GAA clubs are branching out to people who have no interest in sport

It’s hoped that one day every GAA club in the country will be a hub for health and wellbeing.

Michelle Morgan at the finishing line of her club's 5k run last February.
Michelle Morgan at the finishing line of her club's 5k run last February.

GAA CLUBS ACROSS the country are opening up to entire communities and not just those who know how to kick a ball.

The Healthy Clubs Project means that clubs are now hosting a range of initiatives from mental health management programmes to classes in healthy eating.

So far sixty clubs have taken part in the project which is aimed at targeting everyone in the community – especially those who are not normally involved in sports.

Michelle Morgan from Roscommon told TheJournal.ie that while her brothers played GAA, she was “never going to be the sporty girl”.

She went along to her local Oran club after a neighbour mentioned it to her last January.

“It was nothing like what I thought it would be.
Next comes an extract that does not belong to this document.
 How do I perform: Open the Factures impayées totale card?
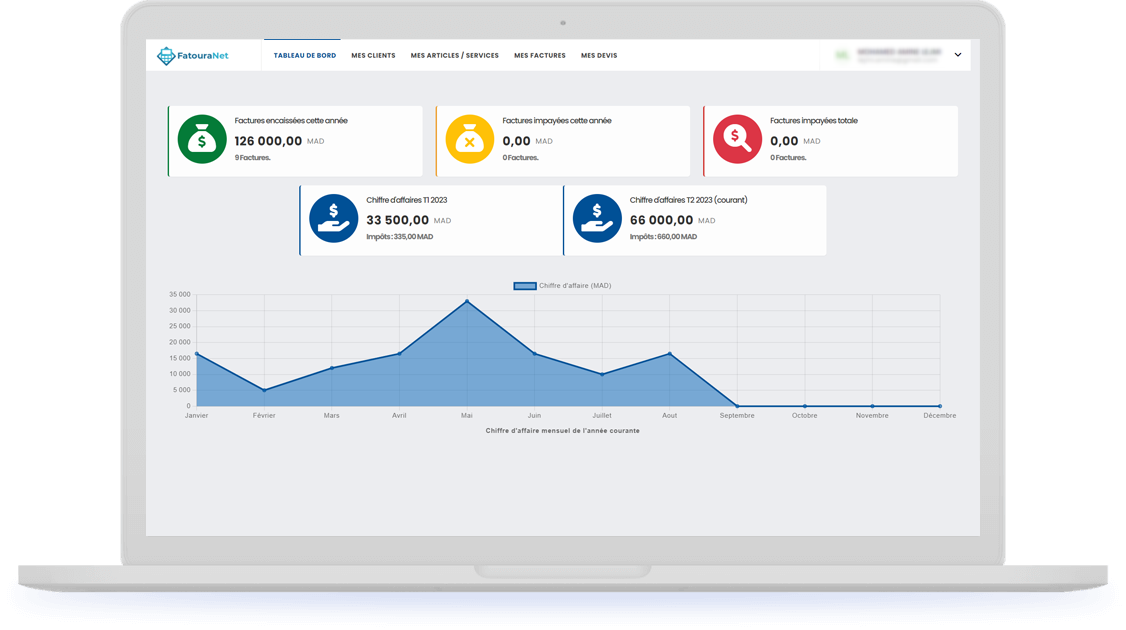click(x=830, y=141)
The first night I went, I remember the girls at the door being so friendly, everyone went at their own pace.

Nobody was looking to see how you were, they were just happy to see you came.
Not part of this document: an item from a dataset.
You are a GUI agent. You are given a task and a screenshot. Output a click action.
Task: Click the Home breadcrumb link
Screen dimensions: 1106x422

People aged from 16 to 70 took part in the eight week programme that involved fitness classes on Thursday nights and a run on Saturdays, ending with a 5 or 10k on the final Saturday.

Morgan added that while the trainer Ciara was always watching, “She would never correct anyone out loud so people didn’t have to be embarrassed.”
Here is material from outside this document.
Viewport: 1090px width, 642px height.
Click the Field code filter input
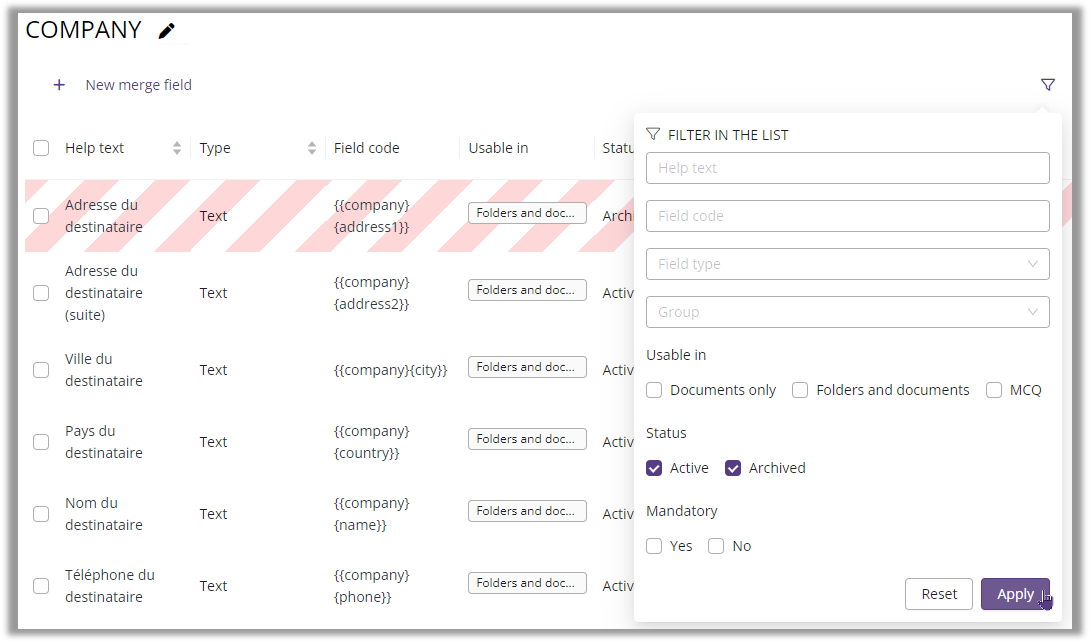tap(847, 216)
“Everybody has the craic and each week you don’t know who you’re going to be with so you’re meeting new people.”

Morgan said it was a great way for her to get to know the community better.

“I’m originally from Roscommon town, but doing this meant I met people from all of the Oran community and even the neighbouring parish.

I’ve met people I never spoke to in the parish before, I didn’t come from Oran but I couldn’t move back to the town now, I feel like I’m from here.

Morgan said things have evolved this year and she’s now on the committee.

“Now I’m on the other side giving back what was given to me.”